Malware, being a big threat has caught attention towards it from cyber security professionals because of its varied nature and extent of its effects. So, for detecting it machine learning algorithms were being used which are helpful in producing high detection accuracy [7]. Machine learning and deep learning algorithms learns to differentiate between malware and benign by effective training on quality datasets [8]. Malware analysis can be done in many ways. Most commonly used analysis is static analysis which is used in detecting malwares with the help of opcode features [9]. Another static analysis approach which uses frequency occurrence of each opcode extracted from portable executable malicious files [10].

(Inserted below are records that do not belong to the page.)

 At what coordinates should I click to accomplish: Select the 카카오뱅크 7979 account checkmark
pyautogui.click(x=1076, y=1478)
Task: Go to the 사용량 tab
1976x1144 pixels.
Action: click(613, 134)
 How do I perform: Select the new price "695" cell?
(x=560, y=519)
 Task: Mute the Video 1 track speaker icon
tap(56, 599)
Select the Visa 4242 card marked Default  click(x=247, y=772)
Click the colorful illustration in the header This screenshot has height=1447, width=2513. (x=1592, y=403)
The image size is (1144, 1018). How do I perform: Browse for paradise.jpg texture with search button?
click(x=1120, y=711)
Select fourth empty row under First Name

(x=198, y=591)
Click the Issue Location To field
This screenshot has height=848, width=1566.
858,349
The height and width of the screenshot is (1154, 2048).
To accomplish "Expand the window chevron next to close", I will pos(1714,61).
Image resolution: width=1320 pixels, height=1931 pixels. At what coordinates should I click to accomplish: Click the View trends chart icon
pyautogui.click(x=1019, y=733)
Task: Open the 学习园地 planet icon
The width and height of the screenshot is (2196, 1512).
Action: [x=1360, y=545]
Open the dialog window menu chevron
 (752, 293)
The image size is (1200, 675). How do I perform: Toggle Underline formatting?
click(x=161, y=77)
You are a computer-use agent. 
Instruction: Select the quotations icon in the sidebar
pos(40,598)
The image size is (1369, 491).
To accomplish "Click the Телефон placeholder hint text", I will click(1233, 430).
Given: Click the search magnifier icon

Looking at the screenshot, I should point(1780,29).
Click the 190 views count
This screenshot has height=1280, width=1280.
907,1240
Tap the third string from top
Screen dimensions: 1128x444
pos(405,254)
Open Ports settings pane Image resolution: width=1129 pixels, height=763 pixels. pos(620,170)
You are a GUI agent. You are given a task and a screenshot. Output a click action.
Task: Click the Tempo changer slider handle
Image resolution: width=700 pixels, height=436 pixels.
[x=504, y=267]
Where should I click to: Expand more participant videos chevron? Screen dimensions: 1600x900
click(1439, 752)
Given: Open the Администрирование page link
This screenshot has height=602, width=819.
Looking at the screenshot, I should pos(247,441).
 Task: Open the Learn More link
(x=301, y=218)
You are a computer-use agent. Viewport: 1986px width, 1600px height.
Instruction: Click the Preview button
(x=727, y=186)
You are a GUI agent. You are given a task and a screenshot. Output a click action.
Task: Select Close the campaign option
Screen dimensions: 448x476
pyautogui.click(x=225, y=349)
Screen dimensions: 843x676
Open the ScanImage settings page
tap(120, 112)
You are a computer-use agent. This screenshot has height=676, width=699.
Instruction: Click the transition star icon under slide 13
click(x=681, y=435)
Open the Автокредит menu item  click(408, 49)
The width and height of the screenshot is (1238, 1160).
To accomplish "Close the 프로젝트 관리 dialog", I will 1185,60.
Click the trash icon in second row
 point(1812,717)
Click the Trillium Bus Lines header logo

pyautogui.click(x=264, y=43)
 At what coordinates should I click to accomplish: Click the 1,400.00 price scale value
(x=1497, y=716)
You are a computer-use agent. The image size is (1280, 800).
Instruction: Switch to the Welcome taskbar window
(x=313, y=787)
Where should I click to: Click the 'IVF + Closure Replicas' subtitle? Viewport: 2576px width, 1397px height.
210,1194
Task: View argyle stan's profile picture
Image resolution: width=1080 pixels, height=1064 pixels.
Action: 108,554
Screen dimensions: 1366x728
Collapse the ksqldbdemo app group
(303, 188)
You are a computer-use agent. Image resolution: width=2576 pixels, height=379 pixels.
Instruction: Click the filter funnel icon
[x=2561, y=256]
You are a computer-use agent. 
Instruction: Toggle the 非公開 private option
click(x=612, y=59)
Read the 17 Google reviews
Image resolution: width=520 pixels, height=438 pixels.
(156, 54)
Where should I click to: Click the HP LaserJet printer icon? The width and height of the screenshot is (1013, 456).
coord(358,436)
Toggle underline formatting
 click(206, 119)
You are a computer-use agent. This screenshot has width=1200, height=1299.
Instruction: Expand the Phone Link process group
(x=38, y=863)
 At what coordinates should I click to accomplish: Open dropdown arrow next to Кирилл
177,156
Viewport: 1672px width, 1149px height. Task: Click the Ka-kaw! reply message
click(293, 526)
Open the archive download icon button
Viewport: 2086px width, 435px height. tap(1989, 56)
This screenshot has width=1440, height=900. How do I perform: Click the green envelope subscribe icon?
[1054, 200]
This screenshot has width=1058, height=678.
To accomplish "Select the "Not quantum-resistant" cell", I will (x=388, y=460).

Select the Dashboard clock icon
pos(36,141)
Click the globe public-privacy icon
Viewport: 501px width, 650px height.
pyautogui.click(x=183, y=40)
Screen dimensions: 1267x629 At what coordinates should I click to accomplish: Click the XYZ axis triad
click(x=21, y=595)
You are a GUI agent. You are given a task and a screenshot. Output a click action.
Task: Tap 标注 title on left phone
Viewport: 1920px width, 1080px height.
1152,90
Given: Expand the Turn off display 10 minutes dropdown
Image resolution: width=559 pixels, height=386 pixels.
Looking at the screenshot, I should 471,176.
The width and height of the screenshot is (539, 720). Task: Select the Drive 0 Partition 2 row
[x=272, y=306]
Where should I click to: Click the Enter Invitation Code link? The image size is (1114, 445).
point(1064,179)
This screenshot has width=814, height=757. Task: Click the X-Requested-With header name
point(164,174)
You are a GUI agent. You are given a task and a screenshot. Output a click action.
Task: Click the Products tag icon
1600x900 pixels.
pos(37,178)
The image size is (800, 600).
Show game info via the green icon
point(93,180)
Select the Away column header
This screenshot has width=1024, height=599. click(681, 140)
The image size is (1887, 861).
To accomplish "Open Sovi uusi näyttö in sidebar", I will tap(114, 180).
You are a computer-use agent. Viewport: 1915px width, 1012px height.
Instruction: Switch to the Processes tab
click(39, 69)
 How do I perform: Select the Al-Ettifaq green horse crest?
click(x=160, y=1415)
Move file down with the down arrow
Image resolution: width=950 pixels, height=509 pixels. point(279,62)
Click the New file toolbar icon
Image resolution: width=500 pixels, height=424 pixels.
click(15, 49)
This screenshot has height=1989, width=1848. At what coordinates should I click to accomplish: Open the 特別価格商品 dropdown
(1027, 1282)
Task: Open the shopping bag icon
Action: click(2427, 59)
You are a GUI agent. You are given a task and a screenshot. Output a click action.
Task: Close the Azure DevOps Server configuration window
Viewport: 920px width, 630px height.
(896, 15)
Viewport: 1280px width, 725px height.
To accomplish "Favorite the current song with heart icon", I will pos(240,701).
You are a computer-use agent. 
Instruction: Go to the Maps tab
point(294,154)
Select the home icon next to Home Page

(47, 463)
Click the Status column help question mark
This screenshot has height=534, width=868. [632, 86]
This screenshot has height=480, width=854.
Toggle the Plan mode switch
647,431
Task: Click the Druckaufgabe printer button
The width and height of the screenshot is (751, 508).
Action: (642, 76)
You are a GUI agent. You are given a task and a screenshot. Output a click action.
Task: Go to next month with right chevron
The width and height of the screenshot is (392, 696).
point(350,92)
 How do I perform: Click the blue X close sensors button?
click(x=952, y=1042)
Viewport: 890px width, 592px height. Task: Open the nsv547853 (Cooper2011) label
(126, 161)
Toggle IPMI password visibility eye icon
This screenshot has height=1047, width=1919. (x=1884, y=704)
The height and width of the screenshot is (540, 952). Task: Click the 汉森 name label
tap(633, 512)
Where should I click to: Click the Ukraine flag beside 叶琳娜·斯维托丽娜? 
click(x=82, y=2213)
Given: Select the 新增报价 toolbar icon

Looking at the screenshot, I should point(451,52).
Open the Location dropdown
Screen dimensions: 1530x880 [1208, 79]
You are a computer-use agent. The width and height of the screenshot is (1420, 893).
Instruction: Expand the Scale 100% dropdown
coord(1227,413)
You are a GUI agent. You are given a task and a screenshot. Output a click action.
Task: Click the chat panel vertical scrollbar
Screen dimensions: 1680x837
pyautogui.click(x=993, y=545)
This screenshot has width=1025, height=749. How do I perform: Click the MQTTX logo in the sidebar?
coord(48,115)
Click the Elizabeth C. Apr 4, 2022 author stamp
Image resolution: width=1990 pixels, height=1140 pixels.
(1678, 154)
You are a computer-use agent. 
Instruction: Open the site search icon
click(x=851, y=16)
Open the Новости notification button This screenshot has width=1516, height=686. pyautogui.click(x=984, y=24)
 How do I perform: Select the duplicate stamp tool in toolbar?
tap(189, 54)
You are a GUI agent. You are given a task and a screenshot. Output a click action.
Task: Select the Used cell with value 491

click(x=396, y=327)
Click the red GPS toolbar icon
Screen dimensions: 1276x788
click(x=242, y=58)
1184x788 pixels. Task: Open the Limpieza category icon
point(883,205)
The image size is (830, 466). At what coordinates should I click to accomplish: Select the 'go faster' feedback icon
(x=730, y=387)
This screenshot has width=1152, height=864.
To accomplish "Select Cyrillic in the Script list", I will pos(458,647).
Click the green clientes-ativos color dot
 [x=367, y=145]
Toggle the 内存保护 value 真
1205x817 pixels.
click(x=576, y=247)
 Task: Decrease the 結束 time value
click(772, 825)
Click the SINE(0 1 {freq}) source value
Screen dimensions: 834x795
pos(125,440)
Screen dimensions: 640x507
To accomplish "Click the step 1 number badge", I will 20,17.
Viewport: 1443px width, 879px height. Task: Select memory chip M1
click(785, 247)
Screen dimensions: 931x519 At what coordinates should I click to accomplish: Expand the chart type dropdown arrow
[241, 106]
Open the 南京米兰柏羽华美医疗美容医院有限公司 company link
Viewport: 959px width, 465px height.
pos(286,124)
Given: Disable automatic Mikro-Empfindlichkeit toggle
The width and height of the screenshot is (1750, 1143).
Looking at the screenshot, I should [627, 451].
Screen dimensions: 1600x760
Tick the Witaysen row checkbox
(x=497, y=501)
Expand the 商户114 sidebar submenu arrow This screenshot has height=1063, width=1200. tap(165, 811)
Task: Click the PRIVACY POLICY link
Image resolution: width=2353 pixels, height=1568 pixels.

Now a days, Behavior-based detection techniques are widely used in malware analysis. The main approach is that it observes the behavior of the program by monitoring and concluding whether the malware is benign or malware. The behaviors can be obtained by any of the following techniques:
-
Using a sandbox environment.
-
Continuous monitoring of system calls
-
Observing any file modifications.
-
By monitoring processes.
One such detection algorithm which used ensemble learning method namely voting classifier for detection of malware samples [11]. The limitations are many in traditional security mechanisms and to overcome it. Machine learning techniques can be used [12]. Challenges are being identified, which are mainly detection of Intrusion Detection System, spams and malware [13]. Many machine learning algorithms used support vector machines (SVM) [14,15] which were trained on android malwares until the model correctly predicted all the android malware samples.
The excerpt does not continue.